The agent will watch following resources on K8S apiserver:

  1. NetworkPolicy
  2. Service
  3. Endpoint
  4. Ingress
  5. CNP (Cilium Network Policy)
  6. Pod
  7. Node
  8. Namespace
// EnableK8sWatcher watches for policy, services and endpoint changes on the Kubernetes
// api server defined in the receiver's daemon k8sClient. queueSize specifies the queue length used to serialize k8s events.
func (d *Daemon) EnableK8sWatcher(queueSize uint) error {
	policyController := k8s.NewInformer(&networkingv1.NetworkPolicy{})
	go policyController.Run(wait.NeverStop)
	...
	namespaceController := k8s.NewInformer(&v1.Namespace{},
	go namespaceController.Run(wait.NeverStop)
}

Handlers are registered (as NewInformer()’s parameters, not shown in the above code snippet because of the limited space) for each resource’s create/update/delete event, thus whenever the resource is changed, the corresponding handlers will be invoked.

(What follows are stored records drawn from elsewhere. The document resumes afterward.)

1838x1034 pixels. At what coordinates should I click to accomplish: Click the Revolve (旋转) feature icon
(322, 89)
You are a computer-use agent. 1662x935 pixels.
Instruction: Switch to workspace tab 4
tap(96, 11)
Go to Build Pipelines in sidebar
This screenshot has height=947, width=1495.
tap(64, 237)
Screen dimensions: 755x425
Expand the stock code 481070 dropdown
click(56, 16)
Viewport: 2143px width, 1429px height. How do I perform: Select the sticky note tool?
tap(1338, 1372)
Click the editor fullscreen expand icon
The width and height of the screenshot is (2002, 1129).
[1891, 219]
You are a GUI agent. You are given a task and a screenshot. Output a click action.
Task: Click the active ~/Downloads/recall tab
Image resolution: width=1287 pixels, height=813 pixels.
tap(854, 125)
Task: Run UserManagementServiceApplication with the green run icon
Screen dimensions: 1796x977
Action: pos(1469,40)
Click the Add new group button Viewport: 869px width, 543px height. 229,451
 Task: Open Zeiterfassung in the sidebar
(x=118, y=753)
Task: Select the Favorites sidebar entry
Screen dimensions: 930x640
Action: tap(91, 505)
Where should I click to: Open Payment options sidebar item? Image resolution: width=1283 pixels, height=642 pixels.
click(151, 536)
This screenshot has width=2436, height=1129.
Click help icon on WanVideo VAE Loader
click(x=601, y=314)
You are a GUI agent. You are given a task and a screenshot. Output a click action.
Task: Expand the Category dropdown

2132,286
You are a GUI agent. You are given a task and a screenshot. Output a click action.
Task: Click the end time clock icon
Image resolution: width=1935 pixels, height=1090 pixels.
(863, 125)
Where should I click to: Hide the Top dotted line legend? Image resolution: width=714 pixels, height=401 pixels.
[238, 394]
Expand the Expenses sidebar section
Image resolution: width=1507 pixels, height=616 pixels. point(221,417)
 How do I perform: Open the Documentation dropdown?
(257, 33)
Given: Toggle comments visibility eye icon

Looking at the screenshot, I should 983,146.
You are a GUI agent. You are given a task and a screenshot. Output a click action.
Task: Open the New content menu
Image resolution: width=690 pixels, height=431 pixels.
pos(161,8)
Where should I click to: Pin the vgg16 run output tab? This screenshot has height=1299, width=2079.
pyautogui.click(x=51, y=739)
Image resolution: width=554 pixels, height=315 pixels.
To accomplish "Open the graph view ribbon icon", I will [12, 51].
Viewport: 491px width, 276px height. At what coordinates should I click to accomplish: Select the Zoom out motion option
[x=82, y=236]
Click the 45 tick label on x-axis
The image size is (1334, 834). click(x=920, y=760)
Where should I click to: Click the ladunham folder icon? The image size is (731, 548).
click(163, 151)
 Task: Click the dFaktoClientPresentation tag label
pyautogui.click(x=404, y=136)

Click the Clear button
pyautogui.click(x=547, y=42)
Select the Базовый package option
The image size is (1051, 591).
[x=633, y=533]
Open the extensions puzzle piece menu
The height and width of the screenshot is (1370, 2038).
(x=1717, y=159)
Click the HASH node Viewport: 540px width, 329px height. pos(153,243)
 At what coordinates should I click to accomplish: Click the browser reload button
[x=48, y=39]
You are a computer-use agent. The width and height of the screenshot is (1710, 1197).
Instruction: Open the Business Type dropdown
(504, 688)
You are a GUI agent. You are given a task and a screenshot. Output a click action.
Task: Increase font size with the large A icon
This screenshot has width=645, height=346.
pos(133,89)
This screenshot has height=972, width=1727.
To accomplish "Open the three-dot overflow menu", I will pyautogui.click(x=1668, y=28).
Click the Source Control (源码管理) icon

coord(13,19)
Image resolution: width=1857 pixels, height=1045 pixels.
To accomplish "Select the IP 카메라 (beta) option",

4.2 Wait for Synchronization

Including:

  1. k8sAPIGroupServiceV1Core
  2. k8sAPIGroupEndpointV1Core
  3. k8sAPIGroupCiliumV2
  4. k8sAPIGroupNetworkingV1Core
  5. k8sAPIGroupNamespaceV1Core
  6. k8sAPIGroupPodV1Core
		d.waitForCacheSync(
			k8sAPIGroupServiceV1Core,
			...
			k8sAPIGroupPodV1Core,
		)

Where waitForCacheSync is defined in the same file:

// waitForCacheSync waits for k8s caches to be synchronized for the given
// resource. Returns once all resourcesNames are synchronized with cilium-agent.
func (d *Daemon) waitForCacheSync(resourceNames ...string) {
	for _, resourceName := range resourceNames {
		c, ok := d.k8sResourceSynced[resourceName]
		if !ok {
			continue
		}
		<-c
	}
}

4.3 Example: Service Enforcement

When a service is added/updated/deleted from K8S, how does Cilium perceived it, and respond correspondingly?

Three steps:

  1. Register handlers for K8S events, in EnableK8sWatcher() in daemon/k8s_watcher.go
  2. Start event loop for processing K8S events, in d.runK8sServiceHandler() in daemon/daemon.go
  3. Specific event processing , in k8sServiceHandler() in daemon/k8s_watcher.go

5 Re-regenerate Restored Endpoints

See Cilium Code Walk Through: Agent Restore Endpoints And Identities.

6 Init cilium-health

See Cilium Code Walk Through: Cilium Health.

7 Misc

IPAM State Restoration

IPAM manages IP address allocation, in short, it tracks two states:

{
    "allocated_ips": [], // IPs have been allocated out
    "available_ips": [], // IPs avaiable for allocation
}

IPAM saves its state in memory. Then, how does it survive agent restart or host reboot? The secret lies in the local file system.

For each allocated IP, Cilium will create an endpoint for it, and write the endpoint info into a local file (C header file).

When agent restarts, or host reboots, IPAM state will be reset. Then on restarting, the agent will loop over all endpoint files, parsing the IP info inside it, then reserve the IP address in IPAM. In the end, the IPAM recovers to the state before restart.